TASK BRIEF
Reproduce the entries below exactly, but only from the line containing "[menu] (35, 196)" to the line containing "注册 (1055, 55)", inclusive.

[Entries taken from a collection]
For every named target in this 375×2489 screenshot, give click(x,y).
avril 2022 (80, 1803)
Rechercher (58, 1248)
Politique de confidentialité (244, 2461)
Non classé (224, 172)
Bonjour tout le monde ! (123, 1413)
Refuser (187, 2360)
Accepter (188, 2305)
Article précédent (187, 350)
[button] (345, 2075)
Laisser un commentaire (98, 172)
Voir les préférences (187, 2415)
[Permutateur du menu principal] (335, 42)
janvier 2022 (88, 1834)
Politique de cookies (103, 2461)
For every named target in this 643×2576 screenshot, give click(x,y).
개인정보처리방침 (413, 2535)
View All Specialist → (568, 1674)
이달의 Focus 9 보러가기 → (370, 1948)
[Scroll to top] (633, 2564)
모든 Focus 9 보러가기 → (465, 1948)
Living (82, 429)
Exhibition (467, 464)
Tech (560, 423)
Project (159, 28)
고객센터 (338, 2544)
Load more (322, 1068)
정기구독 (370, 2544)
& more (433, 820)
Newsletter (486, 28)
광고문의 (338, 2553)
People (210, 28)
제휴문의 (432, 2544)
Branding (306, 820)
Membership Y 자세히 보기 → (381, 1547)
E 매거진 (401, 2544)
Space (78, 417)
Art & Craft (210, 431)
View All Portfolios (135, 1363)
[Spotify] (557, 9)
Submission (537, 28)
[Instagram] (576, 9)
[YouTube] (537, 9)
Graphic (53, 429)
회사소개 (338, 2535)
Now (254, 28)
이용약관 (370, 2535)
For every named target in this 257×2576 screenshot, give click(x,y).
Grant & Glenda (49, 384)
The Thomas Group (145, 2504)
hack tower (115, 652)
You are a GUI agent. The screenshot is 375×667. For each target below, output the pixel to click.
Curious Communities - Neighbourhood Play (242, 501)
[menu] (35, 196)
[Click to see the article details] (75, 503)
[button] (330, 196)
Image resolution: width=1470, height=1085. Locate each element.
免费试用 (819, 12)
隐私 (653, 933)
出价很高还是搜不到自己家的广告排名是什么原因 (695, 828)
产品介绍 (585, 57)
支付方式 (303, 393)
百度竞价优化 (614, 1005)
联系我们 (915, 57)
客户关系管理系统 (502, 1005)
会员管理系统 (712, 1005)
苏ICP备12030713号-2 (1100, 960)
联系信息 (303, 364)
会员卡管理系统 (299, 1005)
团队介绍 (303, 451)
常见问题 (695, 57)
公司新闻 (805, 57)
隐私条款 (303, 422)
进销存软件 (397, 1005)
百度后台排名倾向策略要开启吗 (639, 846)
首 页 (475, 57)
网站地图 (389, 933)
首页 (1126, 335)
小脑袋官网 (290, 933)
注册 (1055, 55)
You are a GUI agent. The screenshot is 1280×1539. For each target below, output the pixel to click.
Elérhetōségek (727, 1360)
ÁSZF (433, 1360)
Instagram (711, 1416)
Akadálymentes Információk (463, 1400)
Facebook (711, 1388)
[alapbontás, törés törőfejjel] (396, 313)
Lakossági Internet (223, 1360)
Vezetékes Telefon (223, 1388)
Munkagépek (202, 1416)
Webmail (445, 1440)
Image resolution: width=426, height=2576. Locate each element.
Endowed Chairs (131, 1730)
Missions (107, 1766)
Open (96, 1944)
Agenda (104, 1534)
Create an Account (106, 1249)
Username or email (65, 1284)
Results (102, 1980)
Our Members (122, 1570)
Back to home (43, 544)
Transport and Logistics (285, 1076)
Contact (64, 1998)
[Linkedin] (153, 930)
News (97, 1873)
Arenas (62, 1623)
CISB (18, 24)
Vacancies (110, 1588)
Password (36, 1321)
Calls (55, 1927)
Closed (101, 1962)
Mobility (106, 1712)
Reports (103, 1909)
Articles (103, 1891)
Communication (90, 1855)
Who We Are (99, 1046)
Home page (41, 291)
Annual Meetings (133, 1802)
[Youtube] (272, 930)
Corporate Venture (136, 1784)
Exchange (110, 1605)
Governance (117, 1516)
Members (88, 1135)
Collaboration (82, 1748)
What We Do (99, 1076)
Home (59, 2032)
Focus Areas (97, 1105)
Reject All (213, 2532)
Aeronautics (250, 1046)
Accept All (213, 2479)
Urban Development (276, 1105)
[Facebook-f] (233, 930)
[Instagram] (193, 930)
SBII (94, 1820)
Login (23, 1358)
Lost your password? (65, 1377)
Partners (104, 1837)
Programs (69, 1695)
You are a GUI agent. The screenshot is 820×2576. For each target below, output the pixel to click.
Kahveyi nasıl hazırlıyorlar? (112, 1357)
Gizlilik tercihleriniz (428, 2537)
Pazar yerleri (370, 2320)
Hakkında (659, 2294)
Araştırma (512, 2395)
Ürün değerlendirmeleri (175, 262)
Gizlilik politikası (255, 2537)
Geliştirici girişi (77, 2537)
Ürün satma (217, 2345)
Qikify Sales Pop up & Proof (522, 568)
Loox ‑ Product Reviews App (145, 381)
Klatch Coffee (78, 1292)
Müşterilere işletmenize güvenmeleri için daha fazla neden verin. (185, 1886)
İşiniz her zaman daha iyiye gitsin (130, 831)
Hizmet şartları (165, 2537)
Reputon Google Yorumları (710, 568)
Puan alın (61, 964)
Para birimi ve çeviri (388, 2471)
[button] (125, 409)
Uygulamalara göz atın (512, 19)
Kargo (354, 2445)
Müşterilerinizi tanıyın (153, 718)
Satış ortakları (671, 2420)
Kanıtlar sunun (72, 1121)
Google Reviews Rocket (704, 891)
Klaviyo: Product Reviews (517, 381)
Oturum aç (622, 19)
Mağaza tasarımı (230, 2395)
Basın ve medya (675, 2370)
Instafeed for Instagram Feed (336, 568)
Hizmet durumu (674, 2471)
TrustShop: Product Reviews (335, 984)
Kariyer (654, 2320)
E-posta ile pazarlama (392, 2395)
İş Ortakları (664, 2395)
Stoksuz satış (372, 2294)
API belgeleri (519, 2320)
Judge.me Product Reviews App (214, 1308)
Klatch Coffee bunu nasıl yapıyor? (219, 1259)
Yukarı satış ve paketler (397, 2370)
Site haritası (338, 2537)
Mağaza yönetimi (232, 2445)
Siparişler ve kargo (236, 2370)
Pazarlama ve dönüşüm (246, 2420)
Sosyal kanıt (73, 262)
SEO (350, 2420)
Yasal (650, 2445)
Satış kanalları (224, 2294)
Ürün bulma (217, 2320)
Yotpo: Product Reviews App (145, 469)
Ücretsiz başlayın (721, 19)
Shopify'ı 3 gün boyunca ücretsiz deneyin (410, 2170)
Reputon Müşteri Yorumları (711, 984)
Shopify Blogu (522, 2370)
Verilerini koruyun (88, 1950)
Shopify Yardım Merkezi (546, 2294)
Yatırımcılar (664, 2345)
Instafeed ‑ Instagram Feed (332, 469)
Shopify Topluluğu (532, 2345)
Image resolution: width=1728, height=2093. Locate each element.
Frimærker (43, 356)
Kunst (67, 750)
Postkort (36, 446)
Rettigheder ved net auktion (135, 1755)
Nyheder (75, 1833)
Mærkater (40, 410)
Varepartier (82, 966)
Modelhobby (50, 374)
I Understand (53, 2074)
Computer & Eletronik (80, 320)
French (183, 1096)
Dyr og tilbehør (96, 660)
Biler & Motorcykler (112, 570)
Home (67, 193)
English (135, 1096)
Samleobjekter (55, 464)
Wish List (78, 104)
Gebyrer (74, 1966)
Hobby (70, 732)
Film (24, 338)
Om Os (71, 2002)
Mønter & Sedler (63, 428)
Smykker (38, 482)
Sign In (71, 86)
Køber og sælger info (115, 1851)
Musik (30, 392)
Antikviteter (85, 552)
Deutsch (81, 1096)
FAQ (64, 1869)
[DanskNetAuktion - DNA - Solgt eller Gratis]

RESPONSE FOR THIS EXERCISE
[menu] (35, 196)
[Click to see the article details] (75, 503)
[button] (330, 196)
Image resolution: width=1470, height=1085. Locate each element.
免费试用 (819, 12)
隐私 (653, 933)
出价很高还是搜不到自己家的广告排名是什么原因 (695, 828)
产品介绍 (585, 57)
支付方式 (303, 393)
百度竞价优化 (614, 1005)
联系我们 (915, 57)
客户关系管理系统 (502, 1005)
会员管理系统 (712, 1005)
苏ICP备12030713号-2 (1100, 960)
联系信息 (303, 364)
会员卡管理系统 (299, 1005)
团队介绍 (303, 451)
常见问题 (695, 57)
公司新闻 (805, 57)
隐私条款 (303, 422)
进销存软件 (397, 1005)
百度后台排名倾向策略要开启吗 (639, 846)
首 页 (475, 57)
网站地图 (389, 933)
首页 (1126, 335)
小脑袋官网 (290, 933)
注册 (1055, 55)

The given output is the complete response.